Katharine and I still meet regularly for therapy and medication. The issues on the table are single parenthood and coping with her moods as she enters perimenopause She takes pride in sharing stories where she masters upsets where her “old” behavior would have proved disastrous. She and Thomas both love their children and co-parent better than they ever did. Katharine has just started dating, where it pains her to realize she trashed her marriage because of her mood issues. Should she have married Thomas? No. The truth was that she wasn’t emotionally mature enough to marry anyone. She never had a real boyfriend before Thomas because she hadn’t learned that compromise was a prerequisite to sustaining a loving attachment. To her, not getting her way, as she felt on her honeymoon when Thomas refused to indulge one of her whims, felt so painful it overwhelmed her capacity to see the good he brought to the relationship.
All along, Katharine knew subconsciously that she would never be ready for marital therapy until she had a handle on her emotions, which played itself out in the timing of conjoint therapy when Katharine and Thomas came to me in crisis.
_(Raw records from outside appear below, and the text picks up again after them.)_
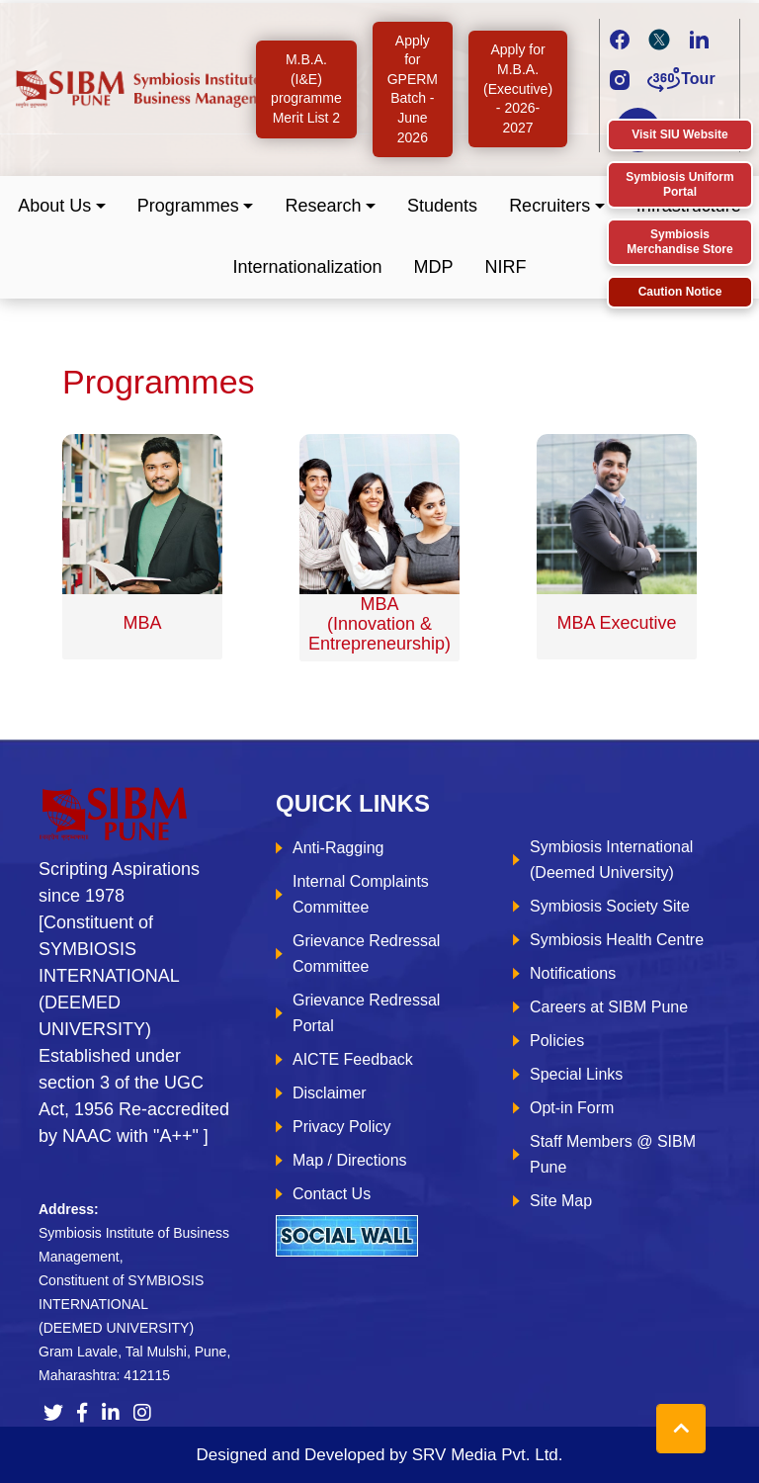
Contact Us (332, 1193)
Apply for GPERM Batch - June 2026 (412, 89)
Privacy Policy (342, 1126)
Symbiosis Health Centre (617, 939)
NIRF (506, 267)
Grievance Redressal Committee (366, 953)
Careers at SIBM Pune (609, 1007)
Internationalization (306, 267)
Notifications (573, 973)
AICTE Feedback (353, 1059)
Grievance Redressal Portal (366, 1013)
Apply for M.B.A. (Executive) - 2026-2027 (517, 88)
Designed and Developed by (379, 1454)
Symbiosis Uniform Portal (679, 184)
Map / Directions (350, 1160)
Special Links (576, 1074)
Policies (557, 1040)
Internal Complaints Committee (361, 894)
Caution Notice (680, 292)
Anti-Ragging (338, 847)
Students (442, 206)
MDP (434, 267)
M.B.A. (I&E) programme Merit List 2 (306, 88)
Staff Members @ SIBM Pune (613, 1154)
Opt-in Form (572, 1107)
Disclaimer (330, 1093)
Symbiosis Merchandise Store (679, 241)
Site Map (561, 1200)
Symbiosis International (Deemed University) (611, 859)
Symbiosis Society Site (610, 906)
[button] (62, 206)
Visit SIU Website (680, 134)
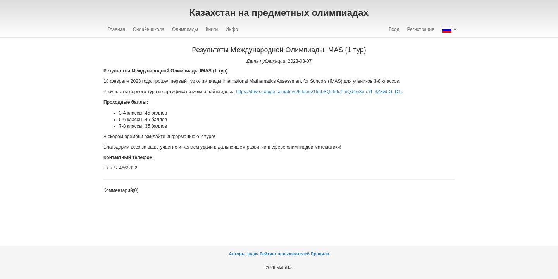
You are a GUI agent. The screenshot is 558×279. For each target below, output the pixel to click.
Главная (116, 29)
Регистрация (420, 29)
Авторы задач (244, 254)
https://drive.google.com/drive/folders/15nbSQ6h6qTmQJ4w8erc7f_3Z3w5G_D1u (319, 91)
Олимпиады (185, 29)
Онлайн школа (148, 29)
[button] (449, 29)
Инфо (232, 29)
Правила (320, 254)
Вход (394, 29)
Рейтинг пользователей (285, 254)
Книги (212, 29)
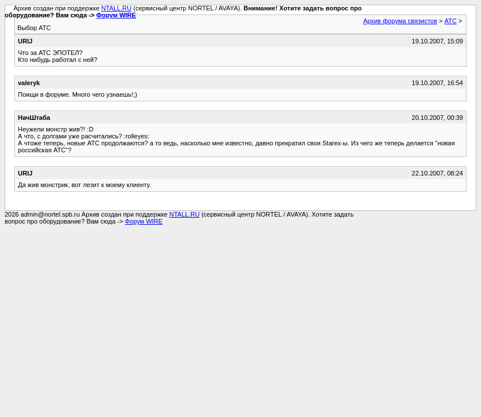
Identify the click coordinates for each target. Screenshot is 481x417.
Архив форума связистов (400, 20)
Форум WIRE (116, 15)
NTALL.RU (116, 8)
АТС (451, 20)
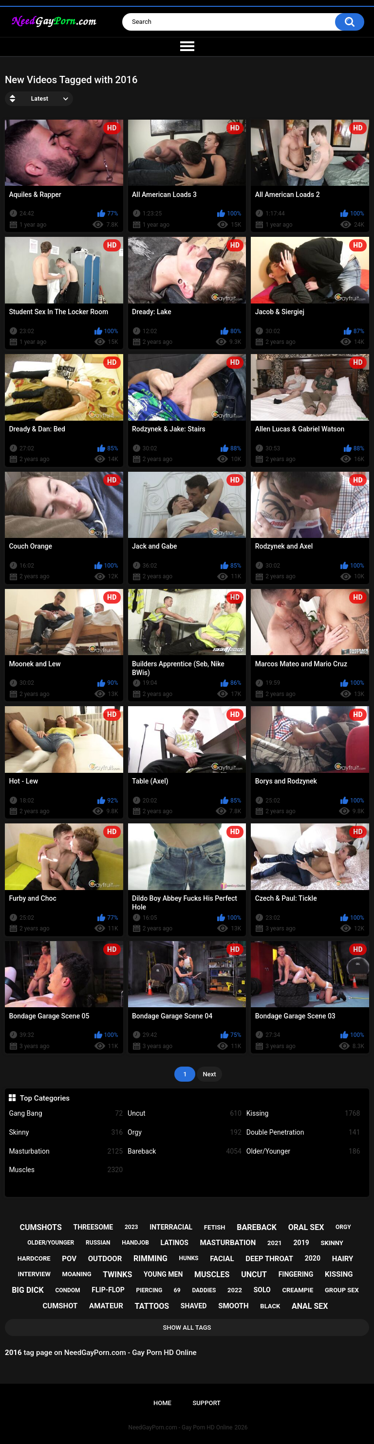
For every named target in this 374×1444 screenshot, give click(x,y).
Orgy (185, 1132)
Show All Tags (187, 1327)
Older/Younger (303, 1151)
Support (206, 1403)
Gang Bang (66, 1113)
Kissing (303, 1113)
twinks (117, 1274)
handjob (135, 1242)
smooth (233, 1305)
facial (222, 1258)
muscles (211, 1274)
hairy (343, 1258)
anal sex (310, 1306)
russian (98, 1242)
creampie (297, 1290)
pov (69, 1258)
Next (209, 1074)
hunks (189, 1258)
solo (262, 1290)
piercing (149, 1290)
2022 (234, 1290)
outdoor (105, 1258)
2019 (301, 1243)
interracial (171, 1227)
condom (67, 1290)
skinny (331, 1243)
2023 (131, 1227)
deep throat (269, 1258)
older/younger (50, 1242)
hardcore (34, 1258)
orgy (343, 1227)
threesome (93, 1227)
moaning (77, 1274)
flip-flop (108, 1290)
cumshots (40, 1227)
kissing (339, 1274)
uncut (254, 1274)
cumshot (60, 1305)
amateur (106, 1305)
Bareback (185, 1151)
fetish (214, 1227)
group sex (342, 1290)
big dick (28, 1290)
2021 (274, 1243)
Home (162, 1403)
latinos (174, 1243)
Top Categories (45, 1098)
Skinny (66, 1132)
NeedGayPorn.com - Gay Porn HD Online (181, 1427)
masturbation (228, 1242)
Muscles (66, 1170)
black (270, 1306)
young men (163, 1274)
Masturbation (66, 1151)
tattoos (152, 1306)
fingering (296, 1274)
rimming (150, 1258)
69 (177, 1290)
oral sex (306, 1227)
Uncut (185, 1113)
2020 (312, 1258)
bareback (257, 1227)
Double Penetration (303, 1132)
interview (34, 1274)
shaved (194, 1306)
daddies (204, 1290)
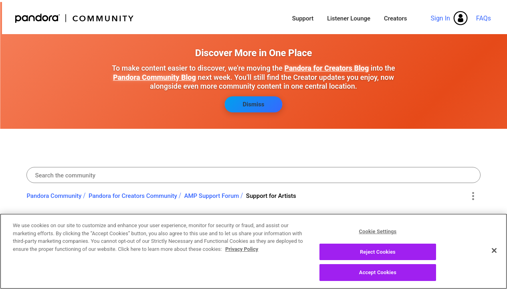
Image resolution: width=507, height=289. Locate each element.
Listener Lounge (348, 18)
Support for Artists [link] (271, 195)
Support (302, 18)
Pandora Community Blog (154, 77)
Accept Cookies (377, 276)
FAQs (483, 18)
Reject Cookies (378, 255)
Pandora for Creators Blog (326, 68)
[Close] (494, 254)
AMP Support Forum (211, 195)
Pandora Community (74, 18)
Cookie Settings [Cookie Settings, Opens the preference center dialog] (377, 235)
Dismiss (254, 104)
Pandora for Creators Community (133, 195)
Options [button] (473, 196)
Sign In (440, 18)
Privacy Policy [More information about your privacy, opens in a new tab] (241, 253)
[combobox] (253, 175)
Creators (395, 18)
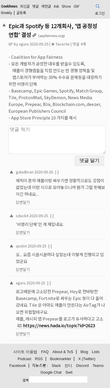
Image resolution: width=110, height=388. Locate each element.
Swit (68, 372)
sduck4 (22, 215)
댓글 (35, 6)
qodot (21, 246)
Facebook (17, 365)
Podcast (24, 359)
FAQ (45, 352)
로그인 (100, 13)
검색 (25, 380)
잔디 (68, 365)
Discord (82, 365)
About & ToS (63, 352)
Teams (98, 365)
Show (66, 6)
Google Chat (51, 372)
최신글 (25, 6)
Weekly (6, 12)
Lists (95, 352)
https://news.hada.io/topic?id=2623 (59, 325)
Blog (84, 352)
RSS (39, 359)
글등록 (21, 12)
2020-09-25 (38, 215)
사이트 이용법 (25, 352)
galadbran (24, 172)
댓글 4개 (79, 44)
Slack (56, 365)
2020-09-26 (43, 172)
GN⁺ (77, 6)
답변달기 (23, 202)
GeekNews (9, 6)
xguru (24, 44)
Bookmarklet (60, 359)
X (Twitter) (86, 359)
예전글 (46, 6)
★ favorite (60, 44)
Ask (56, 6)
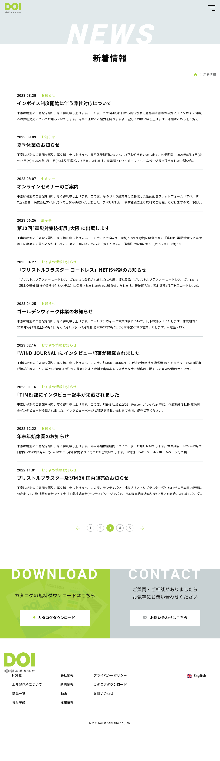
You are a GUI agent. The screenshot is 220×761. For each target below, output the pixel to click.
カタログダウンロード (155, 712)
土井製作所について (72, 712)
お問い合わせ (148, 721)
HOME (61, 703)
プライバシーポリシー (155, 703)
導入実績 (63, 730)
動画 (108, 721)
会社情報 (111, 703)
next (142, 577)
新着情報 (111, 712)
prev (78, 577)
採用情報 (111, 730)
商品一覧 (63, 721)
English (200, 704)
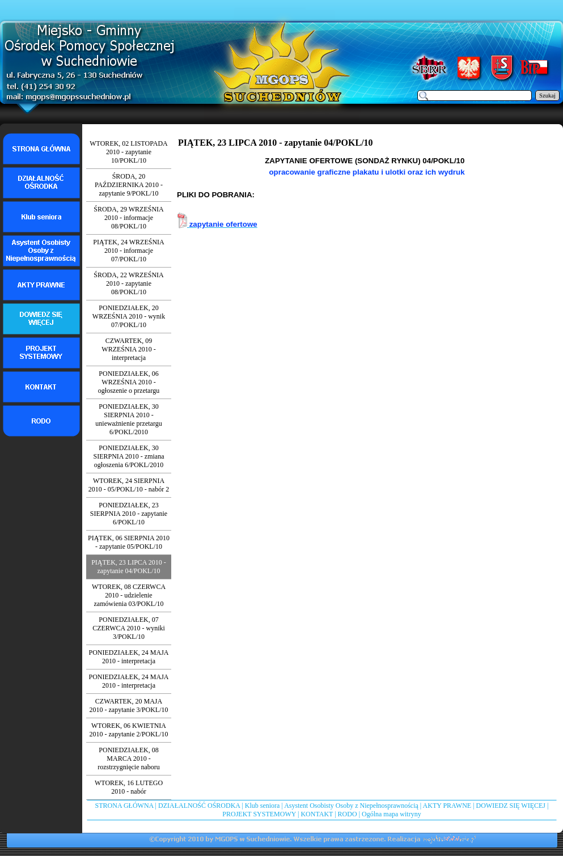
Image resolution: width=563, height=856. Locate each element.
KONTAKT (316, 814)
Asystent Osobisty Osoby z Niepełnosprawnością (351, 806)
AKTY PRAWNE (447, 806)
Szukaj (547, 95)
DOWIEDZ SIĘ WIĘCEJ (510, 806)
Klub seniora (262, 806)
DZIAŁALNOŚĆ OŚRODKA (199, 806)
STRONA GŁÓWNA (124, 806)
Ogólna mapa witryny (391, 814)
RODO (347, 814)
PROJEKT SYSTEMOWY (259, 814)
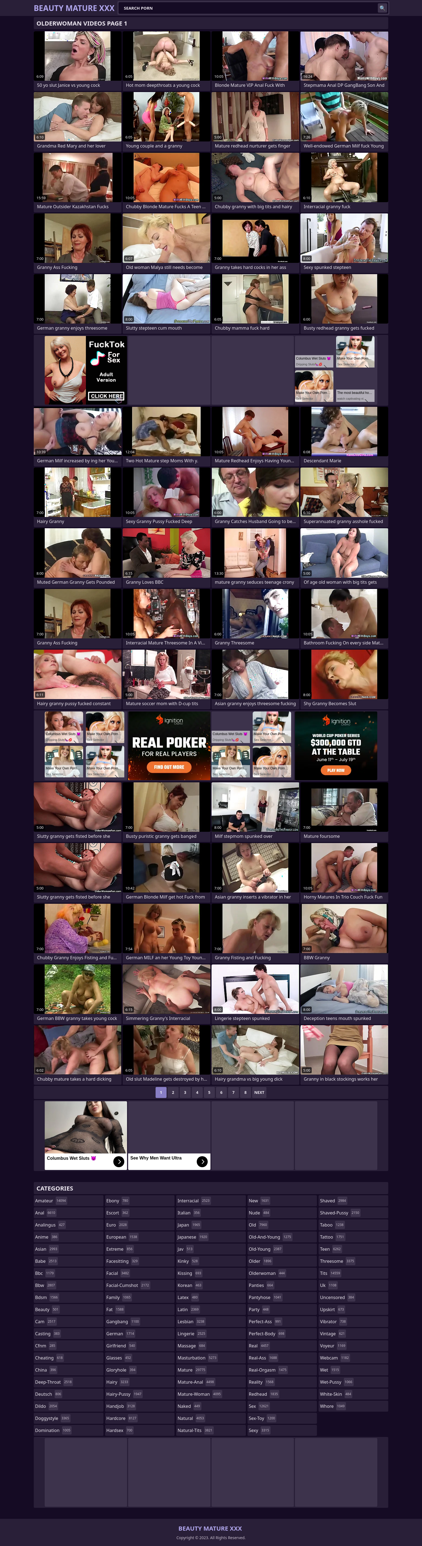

Perhaps, however, a deeper lesson in Katharine’s story is how important timing is in the treatment of bipolar disorder. Had Katherine obtained truly effective psychiatric therapy as a younger woman, the entire trajectory of her life would have been different.
To her credit, Katharine asked courageously that I tell her story. She wants others to know that accepting the diagnosis of bipolar disorder made it possible for her to begin anew, and she hopes others with mood disorders will accept help earlier in life, before irreparably damaging themselves or their relationships. So when it comes to the matter of getting help, Katharine agrees: “Timing is everything.”